Figure 1.

Evidence for autophagy in U251 astrocytoma cells stably expressing R239C AxD mutant GFAP. (A) Co-localization of RFP-LC3 with cytoplasmic GFAP aggregates, indicated by arrows. U251 cells stably expressing EGFP-C1 vector, wt or mt GFAPs were transiently transfected with RFP-LC3. Forty-eight hours after transfection, cells were treated with cytoskeletal buffer and fixed with 4% PFA and then examined for GFAP (green) and LC3 (red) fluorescence. (B) Overlap of endogenous LC3 and GFAP aggregates in GFAP expressing U251 cells.

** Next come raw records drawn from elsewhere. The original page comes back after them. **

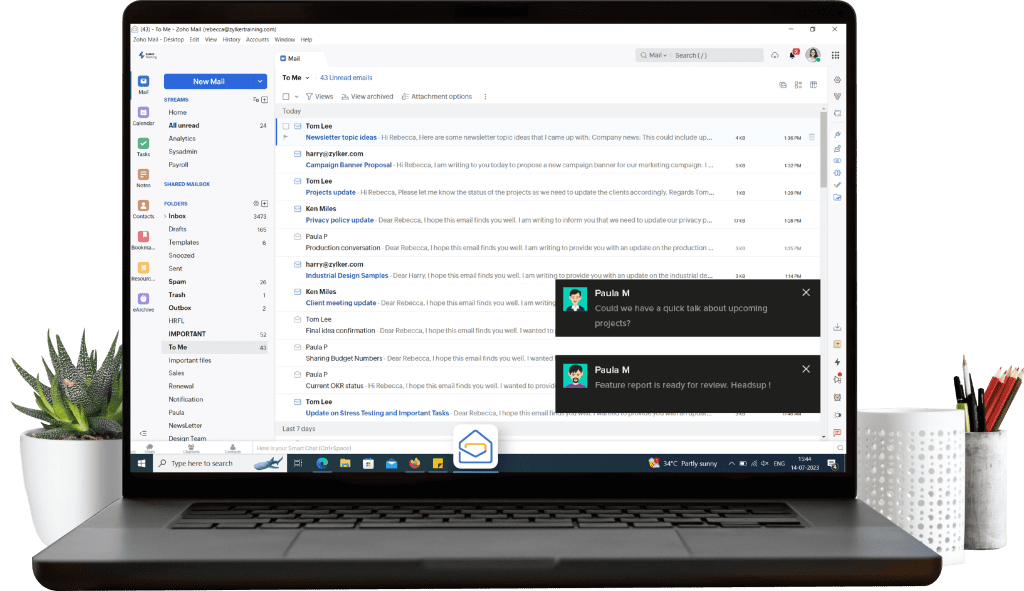Open the Mail search scope dropdown
1024x591 pixels.
point(662,55)
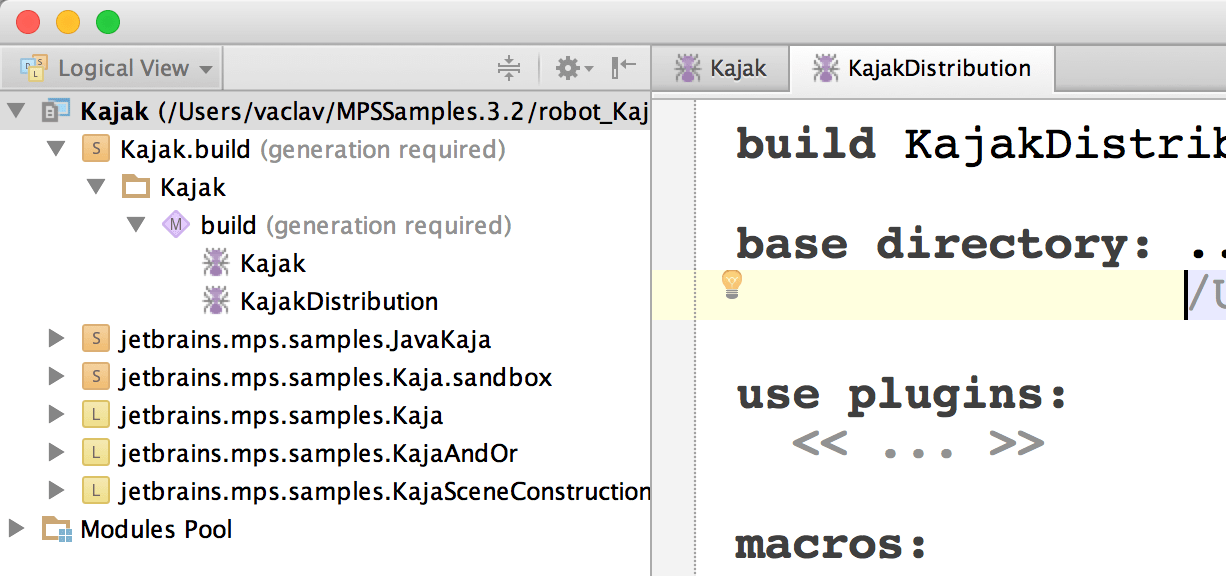Click the use plugins << ... >> placeholder
Image resolution: width=1226 pixels, height=576 pixels.
[x=917, y=443]
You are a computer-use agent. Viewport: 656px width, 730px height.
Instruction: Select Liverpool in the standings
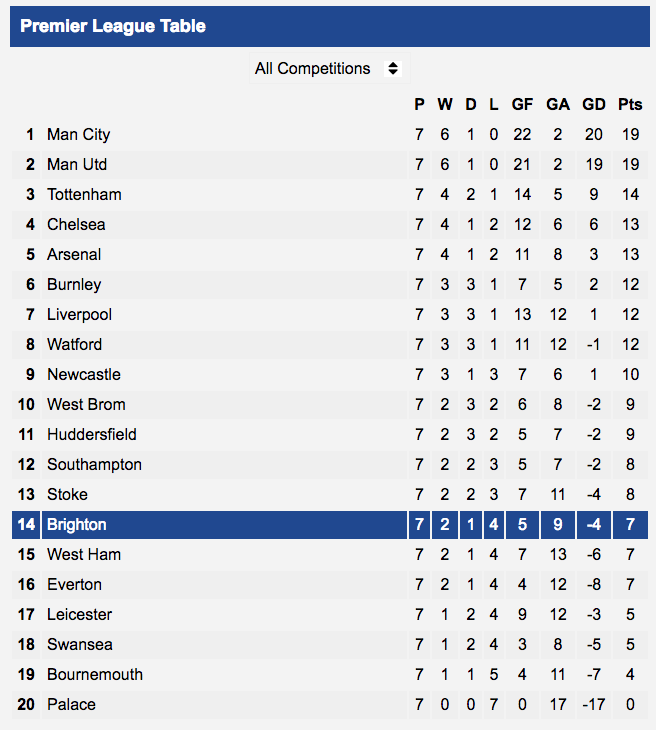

U251 cells were treated with cytoskeletal buffer and fixed with 4% PFA, then were immunostained for LC3. Merged images on right show LC3 in red, GFAP-GFP in green and the overlap in yellow, aggregates were indicated by arrows. (C) Immunoblotting analysis of LC3 in U251 cells stably expressing GFAPs (upper panel). Each gel labeled with V, vector-control; WT, WT GFAP; Mt, mt GFAP. Lower panel: quantitative immunoblot analysis of LC3 activation, represented by LC3-II to GAPDH ratio, under normal growth conditions in U251 astrocytoma cells stably transfected with wild-type and mutant GFAP. ** P < 0.001. (D) Increased autophagic flux in mt GFAP expressing U251cells, represented by the differences between LC3-II level between BfaA1 treated and non-treated cells. (E) Long-lived bulk protein degradation. Compared to U251 cells under normal growth conditions, no significant differences were observed in cells overexpressing wt and mt GFAPs, and cells upon amino acid- and serum-deprivation in the presence or absence of 3-MA macroautophagy inhibitor. n = 6 wells, mean ± SEM two-tailed ANOVA. (F) The proportion of total protein turnover due to autophagy in different cell lines.